**Problem to work on:**
Carry on the passage about in-place patching for long-lived AWS instances, picking up right after its final sentence.

====== Provided passage ======

With recent advancements and the on-going adoption of immutable infrastructure, it has never been easier to deploy and maintain highly scaled applications in the cloud. If your system requires an update, you can simply make your changes in code and re-deploy the resources. While the immutable approach can be adopted for applications with attributes that lend themselves to automation, it is often not suitable for many legacy applications. These applications still play a vital role at many enterprises, often serving business-critical workloads. Migrating them to the cloud with the correct controls in place is a necessary step in any enterprise’s cloud journey.

Sourced was engaged at one of its clients to achieve just that. The client’s existing CI/CD pipeline requires application teams to use a standardised blue/green process to deploy and update their applications. This includes performing OS updates, meaning regular re-deployment of the application onto new, fully patched instances. Because of this mandatory and tightly confined approach, patching instances in-place was not yet possible.

The client required a framework that would allow for the deployment of long-lived instances in AWS. The framework needed to provide a more traditional in-place patching capability that was accessible to application teams, with controls in place to allow the governing cloud team to monitor the patch states across the entire AWS environment, ensuring that patch compliance standards are met.

====== Extracted material ======

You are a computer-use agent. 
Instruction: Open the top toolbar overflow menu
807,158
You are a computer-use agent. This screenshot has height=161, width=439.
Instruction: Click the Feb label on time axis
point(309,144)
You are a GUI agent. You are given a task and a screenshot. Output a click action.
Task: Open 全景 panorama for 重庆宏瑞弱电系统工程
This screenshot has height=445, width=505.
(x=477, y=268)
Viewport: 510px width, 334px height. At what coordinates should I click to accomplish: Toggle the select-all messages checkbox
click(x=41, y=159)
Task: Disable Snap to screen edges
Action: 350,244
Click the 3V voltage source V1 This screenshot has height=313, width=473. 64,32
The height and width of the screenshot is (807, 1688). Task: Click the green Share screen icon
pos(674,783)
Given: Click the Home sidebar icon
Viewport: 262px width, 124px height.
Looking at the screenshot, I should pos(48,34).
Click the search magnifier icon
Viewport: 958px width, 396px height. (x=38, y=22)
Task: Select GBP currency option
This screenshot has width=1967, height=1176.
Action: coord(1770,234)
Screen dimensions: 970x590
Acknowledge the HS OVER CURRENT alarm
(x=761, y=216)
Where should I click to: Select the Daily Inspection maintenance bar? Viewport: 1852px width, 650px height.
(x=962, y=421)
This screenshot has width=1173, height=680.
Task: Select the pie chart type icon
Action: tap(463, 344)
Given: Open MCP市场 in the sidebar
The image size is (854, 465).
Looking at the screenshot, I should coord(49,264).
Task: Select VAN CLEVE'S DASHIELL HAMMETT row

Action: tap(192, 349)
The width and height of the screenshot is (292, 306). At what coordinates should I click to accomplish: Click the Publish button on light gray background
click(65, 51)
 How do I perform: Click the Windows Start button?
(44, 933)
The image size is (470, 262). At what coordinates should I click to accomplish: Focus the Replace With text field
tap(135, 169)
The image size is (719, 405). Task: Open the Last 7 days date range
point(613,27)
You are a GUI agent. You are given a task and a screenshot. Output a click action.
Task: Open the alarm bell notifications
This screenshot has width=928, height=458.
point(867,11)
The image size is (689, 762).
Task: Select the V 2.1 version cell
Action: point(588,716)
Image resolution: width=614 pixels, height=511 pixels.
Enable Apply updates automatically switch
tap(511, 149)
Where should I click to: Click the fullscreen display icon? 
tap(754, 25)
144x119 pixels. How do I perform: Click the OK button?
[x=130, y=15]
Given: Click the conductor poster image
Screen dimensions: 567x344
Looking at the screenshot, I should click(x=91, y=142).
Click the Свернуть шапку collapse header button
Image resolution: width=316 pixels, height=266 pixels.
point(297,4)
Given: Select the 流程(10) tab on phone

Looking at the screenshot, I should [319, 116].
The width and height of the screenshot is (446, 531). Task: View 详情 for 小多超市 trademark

======

**Answer to the task:**
Considerations

In this particular environment, the client houses a multitude of application teams, each with restricted access to separate development and production AWS accounts. Each team has limited read-only access via the AWS console, and must deploy into their account via the previously mentioned CI/CD pipeline. With each team running on their own development and update schedules, the responsibility for Operating System (OS) patching must lie with them. On the other hand, the governing cloud team is responsible for the pipeline, core infrastructure and security controls within the cloud environment.

From these policies or considerations, a responsibility model (pictured below) can be derived.

With this in mind, the exact requirements for the solution were as follows:

  • Provide a means for application teams to easily patch their instances in-place.
  • Enable the ability to scan all long-lived EC2 instances for missing patches across the entire AWS environment.
  • Create a reporting framework to allow the cloud team to monitor patch states.
  • Establish a method to ensure that all instances in the framework are being monitored.

AWS Patch Manager Framework

The patching framework was implemented using the AWS Systems Manager Patch Manager service. Patch Manager allows for automatic scanning and installation of missing patches on groups of EC2 instances that run a variety of OS releases from Linux to Windows. Once configured, the patching process is automated and handled by the service itself, making patching relatively pain free.

The service was enabled in each account by configuring three main components: patch baselines, patch groups and maintenance windows.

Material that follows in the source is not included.